ABOUT THIS EXERCISE: The answer must consist of the records, repeated exactly.

LISTED ENTRIES:
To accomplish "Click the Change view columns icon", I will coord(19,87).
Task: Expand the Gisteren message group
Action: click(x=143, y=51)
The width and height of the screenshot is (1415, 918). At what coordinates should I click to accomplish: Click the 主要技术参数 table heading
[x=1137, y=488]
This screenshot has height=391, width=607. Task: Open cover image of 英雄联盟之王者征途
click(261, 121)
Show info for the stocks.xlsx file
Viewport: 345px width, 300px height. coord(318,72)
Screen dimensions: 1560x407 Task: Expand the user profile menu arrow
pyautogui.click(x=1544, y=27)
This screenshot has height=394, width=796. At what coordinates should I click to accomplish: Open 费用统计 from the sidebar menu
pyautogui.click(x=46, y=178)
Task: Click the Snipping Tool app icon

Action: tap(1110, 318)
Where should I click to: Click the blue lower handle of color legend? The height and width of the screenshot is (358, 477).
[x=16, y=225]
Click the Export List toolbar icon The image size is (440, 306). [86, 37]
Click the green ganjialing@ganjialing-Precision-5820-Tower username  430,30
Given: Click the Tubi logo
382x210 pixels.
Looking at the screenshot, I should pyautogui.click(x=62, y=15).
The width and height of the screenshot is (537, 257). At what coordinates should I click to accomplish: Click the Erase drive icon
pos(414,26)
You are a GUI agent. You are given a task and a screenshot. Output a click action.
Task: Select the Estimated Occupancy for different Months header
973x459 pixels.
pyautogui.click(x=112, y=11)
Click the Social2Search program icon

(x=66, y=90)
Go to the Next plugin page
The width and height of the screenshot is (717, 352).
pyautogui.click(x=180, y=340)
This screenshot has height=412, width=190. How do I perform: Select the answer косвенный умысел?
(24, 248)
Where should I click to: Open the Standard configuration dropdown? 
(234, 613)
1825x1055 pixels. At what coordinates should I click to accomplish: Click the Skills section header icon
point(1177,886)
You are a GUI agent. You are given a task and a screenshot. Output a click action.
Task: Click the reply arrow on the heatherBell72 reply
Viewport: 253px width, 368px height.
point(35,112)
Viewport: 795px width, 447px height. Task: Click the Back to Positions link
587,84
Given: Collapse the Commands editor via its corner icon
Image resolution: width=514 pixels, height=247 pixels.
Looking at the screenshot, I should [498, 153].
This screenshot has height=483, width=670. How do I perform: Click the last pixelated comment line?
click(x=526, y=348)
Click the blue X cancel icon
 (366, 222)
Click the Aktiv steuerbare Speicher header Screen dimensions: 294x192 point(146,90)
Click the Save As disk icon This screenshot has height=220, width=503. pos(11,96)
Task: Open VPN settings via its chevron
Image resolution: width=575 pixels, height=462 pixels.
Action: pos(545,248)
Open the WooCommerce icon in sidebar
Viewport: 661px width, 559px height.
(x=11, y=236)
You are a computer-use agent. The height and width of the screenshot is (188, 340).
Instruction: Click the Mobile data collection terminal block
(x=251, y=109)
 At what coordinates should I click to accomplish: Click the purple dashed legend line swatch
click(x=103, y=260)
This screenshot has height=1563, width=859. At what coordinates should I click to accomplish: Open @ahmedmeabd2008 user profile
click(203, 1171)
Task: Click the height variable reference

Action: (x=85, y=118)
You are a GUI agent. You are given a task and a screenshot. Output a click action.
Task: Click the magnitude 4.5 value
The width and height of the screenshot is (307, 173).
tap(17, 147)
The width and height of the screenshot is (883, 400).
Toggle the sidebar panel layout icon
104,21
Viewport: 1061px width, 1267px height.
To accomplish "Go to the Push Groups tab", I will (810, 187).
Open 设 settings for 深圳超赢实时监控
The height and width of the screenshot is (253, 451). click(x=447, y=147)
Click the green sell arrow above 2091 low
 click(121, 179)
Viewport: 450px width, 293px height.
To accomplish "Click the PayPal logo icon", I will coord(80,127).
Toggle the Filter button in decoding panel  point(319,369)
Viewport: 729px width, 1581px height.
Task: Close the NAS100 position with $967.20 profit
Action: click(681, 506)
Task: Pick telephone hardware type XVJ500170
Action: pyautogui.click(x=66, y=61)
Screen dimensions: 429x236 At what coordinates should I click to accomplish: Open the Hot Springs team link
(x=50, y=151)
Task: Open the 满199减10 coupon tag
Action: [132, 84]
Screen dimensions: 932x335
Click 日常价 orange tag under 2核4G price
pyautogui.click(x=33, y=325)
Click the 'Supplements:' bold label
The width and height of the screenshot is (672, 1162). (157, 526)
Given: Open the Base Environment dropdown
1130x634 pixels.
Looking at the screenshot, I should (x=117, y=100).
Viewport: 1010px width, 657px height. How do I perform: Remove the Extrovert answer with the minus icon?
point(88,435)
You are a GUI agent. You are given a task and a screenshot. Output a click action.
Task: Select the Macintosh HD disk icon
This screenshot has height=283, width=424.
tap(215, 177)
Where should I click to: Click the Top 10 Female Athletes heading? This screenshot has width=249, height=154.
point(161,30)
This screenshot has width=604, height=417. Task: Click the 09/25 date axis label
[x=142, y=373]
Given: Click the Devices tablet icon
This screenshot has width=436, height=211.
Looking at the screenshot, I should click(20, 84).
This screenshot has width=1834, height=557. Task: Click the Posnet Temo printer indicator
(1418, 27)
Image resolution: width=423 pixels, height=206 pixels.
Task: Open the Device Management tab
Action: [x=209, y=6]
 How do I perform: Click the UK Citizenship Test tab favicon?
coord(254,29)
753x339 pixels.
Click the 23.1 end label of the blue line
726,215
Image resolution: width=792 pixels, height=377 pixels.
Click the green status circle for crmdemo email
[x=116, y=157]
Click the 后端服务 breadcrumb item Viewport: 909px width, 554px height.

PROBLEM SOLUTION:
To accomplish "Click the Change view columns icon", I will coord(19,87).
Task: Expand the Gisteren message group
Action: click(x=143, y=51)
The width and height of the screenshot is (1415, 918). At what coordinates should I click to accomplish: Click the 主要技术参数 table heading
[x=1137, y=488]
This screenshot has height=391, width=607. Task: Open cover image of 英雄联盟之王者征途
click(261, 121)
Show info for the stocks.xlsx file
Viewport: 345px width, 300px height. coord(318,72)
Screen dimensions: 1560x407 Task: Expand the user profile menu arrow
pyautogui.click(x=1544, y=27)
This screenshot has height=394, width=796. At what coordinates should I click to accomplish: Open 费用统计 from the sidebar menu
pyautogui.click(x=46, y=178)
Task: Click the Snipping Tool app icon

Action: tap(1110, 318)
Where should I click to: Click the blue lower handle of color legend? The height and width of the screenshot is (358, 477).
[x=16, y=225]
Click the Export List toolbar icon The image size is (440, 306). [86, 37]
Click the green ganjialing@ganjialing-Precision-5820-Tower username  430,30
Given: Click the Tubi logo
382x210 pixels.
Looking at the screenshot, I should pyautogui.click(x=62, y=15).
The width and height of the screenshot is (537, 257). At what coordinates should I click to accomplish: Click the Erase drive icon
pos(414,26)
You are a GUI agent. You are given a task and a screenshot. Output a click action.
Task: Select the Estimated Occupancy for different Months header
973x459 pixels.
pyautogui.click(x=112, y=11)
Click the Social2Search program icon

(x=66, y=90)
Go to the Next plugin page
The width and height of the screenshot is (717, 352).
pyautogui.click(x=180, y=340)
This screenshot has height=412, width=190. How do I perform: Select the answer косвенный умысел?
(24, 248)
Where should I click to: Open the Standard configuration dropdown? 
(234, 613)
1825x1055 pixels. At what coordinates should I click to accomplish: Click the Skills section header icon
point(1177,886)
You are a GUI agent. You are given a task and a screenshot. Output a click action.
Task: Click the reply arrow on the heatherBell72 reply
Viewport: 253px width, 368px height.
point(35,112)
Viewport: 795px width, 447px height. Task: Click the Back to Positions link
587,84
Given: Collapse the Commands editor via its corner icon
Image resolution: width=514 pixels, height=247 pixels.
Looking at the screenshot, I should [498, 153].
This screenshot has height=483, width=670. How do I perform: Click the last pixelated comment line?
click(x=526, y=348)
Click the blue X cancel icon
 (366, 222)
Click the Aktiv steuerbare Speicher header Screen dimensions: 294x192 point(146,90)
Click the Save As disk icon This screenshot has height=220, width=503. pos(11,96)
Task: Open VPN settings via its chevron
Image resolution: width=575 pixels, height=462 pixels.
Action: pos(545,248)
Open the WooCommerce icon in sidebar
Viewport: 661px width, 559px height.
(x=11, y=236)
You are a computer-use agent. The height and width of the screenshot is (188, 340).
Instruction: Click the Mobile data collection terminal block
(x=251, y=109)
 At what coordinates should I click to accomplish: Click the purple dashed legend line swatch
click(x=103, y=260)
This screenshot has height=1563, width=859. At what coordinates should I click to accomplish: Open @ahmedmeabd2008 user profile
click(203, 1171)
Task: Click the height variable reference

Action: (x=85, y=118)
You are a GUI agent. You are given a task and a screenshot. Output a click action.
Task: Click the magnitude 4.5 value
The width and height of the screenshot is (307, 173).
tap(17, 147)
The width and height of the screenshot is (883, 400).
Toggle the sidebar panel layout icon
104,21
Viewport: 1061px width, 1267px height.
To accomplish "Go to the Push Groups tab", I will (810, 187).
Open 设 settings for 深圳超赢实时监控
The height and width of the screenshot is (253, 451). click(x=447, y=147)
Click the green sell arrow above 2091 low
 click(121, 179)
Viewport: 450px width, 293px height.
To accomplish "Click the PayPal logo icon", I will coord(80,127).
Toggle the Filter button in decoding panel  point(319,369)
Viewport: 729px width, 1581px height.
Task: Close the NAS100 position with $967.20 profit
Action: click(681, 506)
Task: Pick telephone hardware type XVJ500170
Action: pyautogui.click(x=66, y=61)
Screen dimensions: 429x236 At what coordinates should I click to accomplish: Open the Hot Springs team link
(x=50, y=151)
Task: Open the 满199减10 coupon tag
Action: [132, 84]
Screen dimensions: 932x335
Click 日常价 orange tag under 2核4G price
pyautogui.click(x=33, y=325)
Click the 'Supplements:' bold label
The width and height of the screenshot is (672, 1162). (157, 526)
Given: Open the Base Environment dropdown
1130x634 pixels.
Looking at the screenshot, I should (x=117, y=100).
Viewport: 1010px width, 657px height. How do I perform: Remove the Extrovert answer with the minus icon?
point(88,435)
You are a GUI agent. You are given a task and a screenshot. Output a click action.
Task: Select the Macintosh HD disk icon
This screenshot has height=283, width=424.
tap(215, 177)
Where should I click to: Click the Top 10 Female Athletes heading? This screenshot has width=249, height=154.
point(161,30)
This screenshot has width=604, height=417. Task: Click the 09/25 date axis label
[x=142, y=373]
Given: Click the Devices tablet icon
This screenshot has width=436, height=211.
Looking at the screenshot, I should click(20, 84).
This screenshot has width=1834, height=557. Task: Click the Posnet Temo printer indicator
(1418, 27)
Image resolution: width=423 pixels, height=206 pixels.
Task: Open the Device Management tab
Action: [x=209, y=6]
 How do I perform: Click the UK Citizenship Test tab favicon?
coord(254,29)
753x339 pixels.
Click the 23.1 end label of the blue line
726,215
Image resolution: width=792 pixels, height=377 pixels.
Click the green status circle for crmdemo email
[x=116, y=157]
Click the 后端服务 breadcrumb item Viewport: 909px width, 554px height.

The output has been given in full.